DIRECTION. Update the lines below by changing each "pixels" to "px" and leaving everything else the same. Leave the pictures out of your answer.

Screen grounding lines:
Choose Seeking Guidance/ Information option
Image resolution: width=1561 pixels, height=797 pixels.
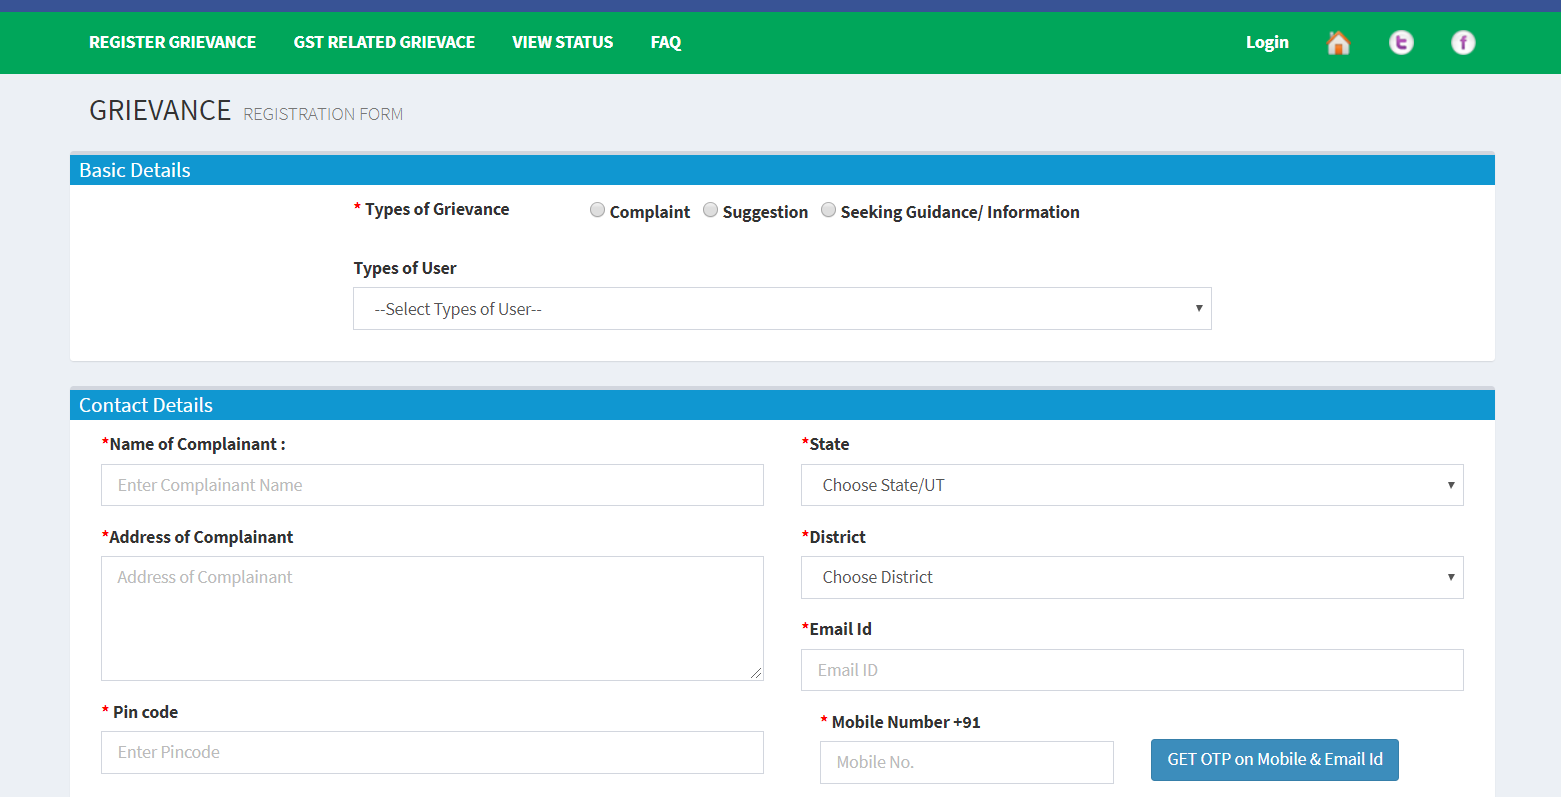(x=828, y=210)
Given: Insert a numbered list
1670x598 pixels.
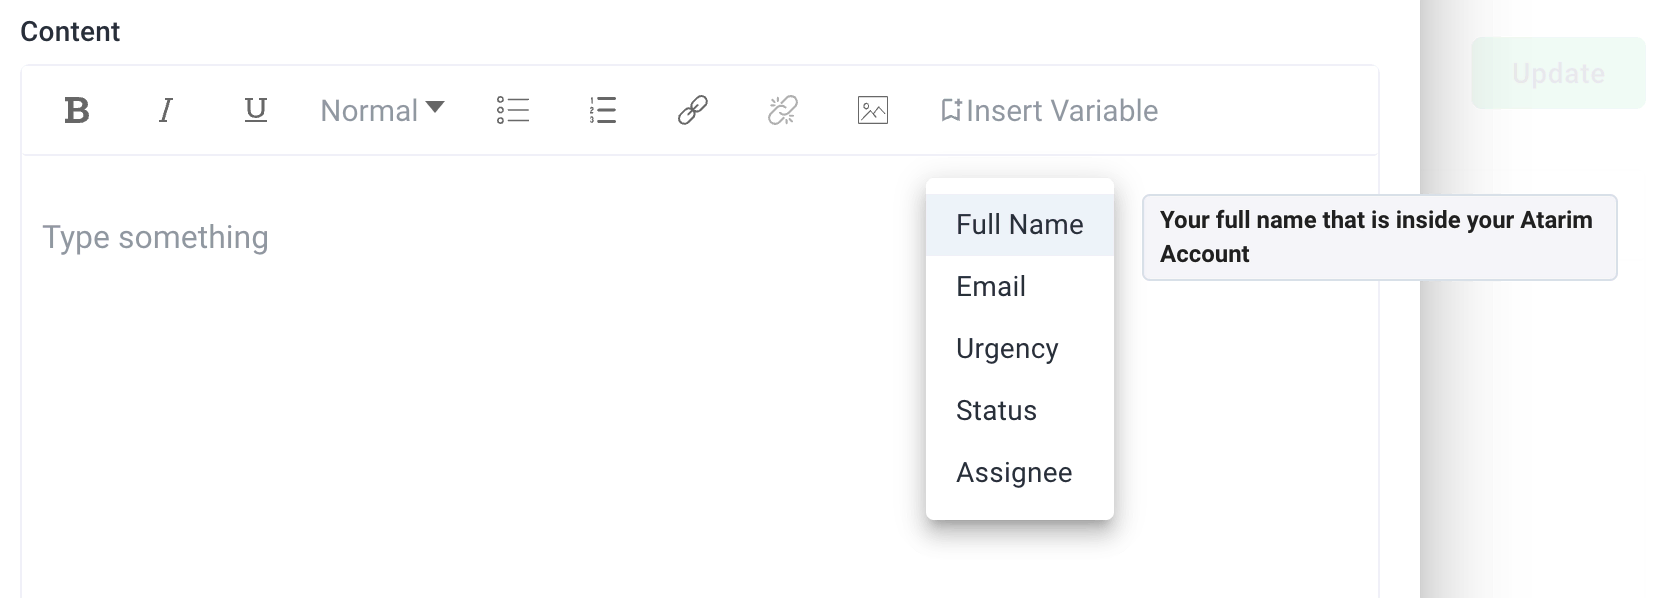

FULL OUTPUT.
Choose Seeking Guidance/ Information option
Image resolution: width=1561 px, height=797 px.
(x=828, y=210)
Given: Insert a numbered list
1670x598 px.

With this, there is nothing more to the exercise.